» Exercise
In the entries below, how many lines hold the string "will"? Give only the number.
** Data for analysis follows **
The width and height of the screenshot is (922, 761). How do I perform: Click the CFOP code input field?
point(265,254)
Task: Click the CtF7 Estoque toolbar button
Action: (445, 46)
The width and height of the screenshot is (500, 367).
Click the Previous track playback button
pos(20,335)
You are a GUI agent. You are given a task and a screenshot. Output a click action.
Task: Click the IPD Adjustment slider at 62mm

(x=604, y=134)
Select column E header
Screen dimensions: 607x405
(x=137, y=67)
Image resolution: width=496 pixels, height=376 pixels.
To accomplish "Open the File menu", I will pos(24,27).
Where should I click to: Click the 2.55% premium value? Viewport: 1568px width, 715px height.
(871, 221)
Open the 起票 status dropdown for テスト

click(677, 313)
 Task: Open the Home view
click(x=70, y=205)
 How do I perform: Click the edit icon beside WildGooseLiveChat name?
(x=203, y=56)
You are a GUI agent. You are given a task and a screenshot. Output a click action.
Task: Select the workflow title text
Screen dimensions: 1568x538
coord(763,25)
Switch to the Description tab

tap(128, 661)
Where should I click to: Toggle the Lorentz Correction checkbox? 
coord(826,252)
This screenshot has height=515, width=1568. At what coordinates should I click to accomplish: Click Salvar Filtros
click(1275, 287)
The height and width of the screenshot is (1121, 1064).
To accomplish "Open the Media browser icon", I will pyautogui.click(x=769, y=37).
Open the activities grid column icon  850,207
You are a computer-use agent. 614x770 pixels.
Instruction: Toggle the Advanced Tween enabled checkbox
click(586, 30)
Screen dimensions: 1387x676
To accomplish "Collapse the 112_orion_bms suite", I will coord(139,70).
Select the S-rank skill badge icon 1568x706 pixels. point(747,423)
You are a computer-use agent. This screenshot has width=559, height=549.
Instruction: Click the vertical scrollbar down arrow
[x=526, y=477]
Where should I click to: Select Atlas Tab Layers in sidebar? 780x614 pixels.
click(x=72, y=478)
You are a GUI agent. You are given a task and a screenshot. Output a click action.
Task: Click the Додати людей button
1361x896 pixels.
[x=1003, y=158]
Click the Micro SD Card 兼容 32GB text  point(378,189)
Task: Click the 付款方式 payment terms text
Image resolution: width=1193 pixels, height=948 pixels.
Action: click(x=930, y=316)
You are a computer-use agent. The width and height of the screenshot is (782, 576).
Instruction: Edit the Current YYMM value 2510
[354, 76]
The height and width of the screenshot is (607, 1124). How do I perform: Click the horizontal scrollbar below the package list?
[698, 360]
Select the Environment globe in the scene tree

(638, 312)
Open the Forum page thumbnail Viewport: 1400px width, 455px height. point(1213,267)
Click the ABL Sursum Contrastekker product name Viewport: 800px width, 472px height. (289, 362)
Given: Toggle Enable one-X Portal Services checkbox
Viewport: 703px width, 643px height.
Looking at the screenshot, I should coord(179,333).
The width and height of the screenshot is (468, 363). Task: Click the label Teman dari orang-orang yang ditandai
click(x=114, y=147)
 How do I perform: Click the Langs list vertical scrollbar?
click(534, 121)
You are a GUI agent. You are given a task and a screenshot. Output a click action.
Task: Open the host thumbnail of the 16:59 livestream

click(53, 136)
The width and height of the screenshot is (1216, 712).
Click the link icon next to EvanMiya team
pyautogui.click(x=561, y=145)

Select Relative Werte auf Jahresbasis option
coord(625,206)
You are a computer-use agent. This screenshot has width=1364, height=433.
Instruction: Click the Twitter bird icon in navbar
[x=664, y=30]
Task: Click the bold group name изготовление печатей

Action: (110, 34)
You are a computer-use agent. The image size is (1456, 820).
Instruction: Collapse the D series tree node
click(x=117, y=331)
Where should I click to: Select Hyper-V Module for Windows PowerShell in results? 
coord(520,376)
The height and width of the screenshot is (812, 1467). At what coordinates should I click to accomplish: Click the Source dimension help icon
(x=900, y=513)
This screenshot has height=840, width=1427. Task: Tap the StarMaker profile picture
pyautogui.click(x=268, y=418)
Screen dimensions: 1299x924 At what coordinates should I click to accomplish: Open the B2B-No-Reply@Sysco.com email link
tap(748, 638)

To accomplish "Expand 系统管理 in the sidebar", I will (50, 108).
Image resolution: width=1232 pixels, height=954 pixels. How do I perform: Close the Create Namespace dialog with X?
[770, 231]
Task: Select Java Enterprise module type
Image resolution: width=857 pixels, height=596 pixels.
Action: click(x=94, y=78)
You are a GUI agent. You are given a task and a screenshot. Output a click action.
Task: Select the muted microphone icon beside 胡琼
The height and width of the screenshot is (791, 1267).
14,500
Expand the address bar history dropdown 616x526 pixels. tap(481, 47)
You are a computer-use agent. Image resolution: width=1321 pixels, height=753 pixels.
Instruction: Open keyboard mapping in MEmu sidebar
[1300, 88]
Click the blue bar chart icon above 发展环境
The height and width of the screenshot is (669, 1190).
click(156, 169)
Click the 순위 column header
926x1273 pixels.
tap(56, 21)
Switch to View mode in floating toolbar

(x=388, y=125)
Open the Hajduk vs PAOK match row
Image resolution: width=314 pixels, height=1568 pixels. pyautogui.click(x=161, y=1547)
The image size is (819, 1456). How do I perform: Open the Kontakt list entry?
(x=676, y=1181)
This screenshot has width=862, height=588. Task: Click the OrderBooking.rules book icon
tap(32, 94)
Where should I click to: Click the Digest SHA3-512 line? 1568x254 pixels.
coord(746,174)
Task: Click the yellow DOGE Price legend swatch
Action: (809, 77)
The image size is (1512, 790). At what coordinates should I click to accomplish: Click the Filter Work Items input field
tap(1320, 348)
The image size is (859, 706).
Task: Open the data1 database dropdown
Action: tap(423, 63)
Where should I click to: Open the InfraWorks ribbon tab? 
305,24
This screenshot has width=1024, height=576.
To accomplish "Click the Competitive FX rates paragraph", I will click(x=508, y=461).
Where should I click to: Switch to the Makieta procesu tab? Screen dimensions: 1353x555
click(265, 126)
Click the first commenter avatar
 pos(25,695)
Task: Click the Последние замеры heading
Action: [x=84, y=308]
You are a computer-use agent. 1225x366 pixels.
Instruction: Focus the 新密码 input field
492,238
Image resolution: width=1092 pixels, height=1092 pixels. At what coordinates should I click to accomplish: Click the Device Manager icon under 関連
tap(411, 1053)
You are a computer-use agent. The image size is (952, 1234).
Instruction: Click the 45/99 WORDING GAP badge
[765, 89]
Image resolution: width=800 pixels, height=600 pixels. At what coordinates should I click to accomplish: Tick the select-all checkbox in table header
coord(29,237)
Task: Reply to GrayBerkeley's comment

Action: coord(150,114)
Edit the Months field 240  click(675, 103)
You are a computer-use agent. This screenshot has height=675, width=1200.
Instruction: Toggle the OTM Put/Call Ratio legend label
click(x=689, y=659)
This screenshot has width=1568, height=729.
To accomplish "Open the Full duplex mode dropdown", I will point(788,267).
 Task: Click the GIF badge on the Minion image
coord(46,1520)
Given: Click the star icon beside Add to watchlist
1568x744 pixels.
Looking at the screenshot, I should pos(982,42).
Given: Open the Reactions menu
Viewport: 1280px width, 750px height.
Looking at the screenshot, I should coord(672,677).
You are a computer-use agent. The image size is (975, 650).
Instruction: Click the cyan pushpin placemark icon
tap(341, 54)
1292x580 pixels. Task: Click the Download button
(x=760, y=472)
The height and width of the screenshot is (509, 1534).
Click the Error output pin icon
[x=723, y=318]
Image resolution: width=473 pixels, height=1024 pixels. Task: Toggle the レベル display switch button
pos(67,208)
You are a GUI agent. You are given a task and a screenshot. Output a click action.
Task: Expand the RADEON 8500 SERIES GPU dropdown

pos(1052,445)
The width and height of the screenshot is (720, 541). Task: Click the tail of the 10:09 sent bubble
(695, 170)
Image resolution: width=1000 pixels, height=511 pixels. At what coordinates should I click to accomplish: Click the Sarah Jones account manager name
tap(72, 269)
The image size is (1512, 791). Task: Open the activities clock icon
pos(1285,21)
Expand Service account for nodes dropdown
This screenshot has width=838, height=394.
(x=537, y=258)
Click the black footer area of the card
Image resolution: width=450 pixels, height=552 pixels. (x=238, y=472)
** End of Data for analysis **
» Written answer
6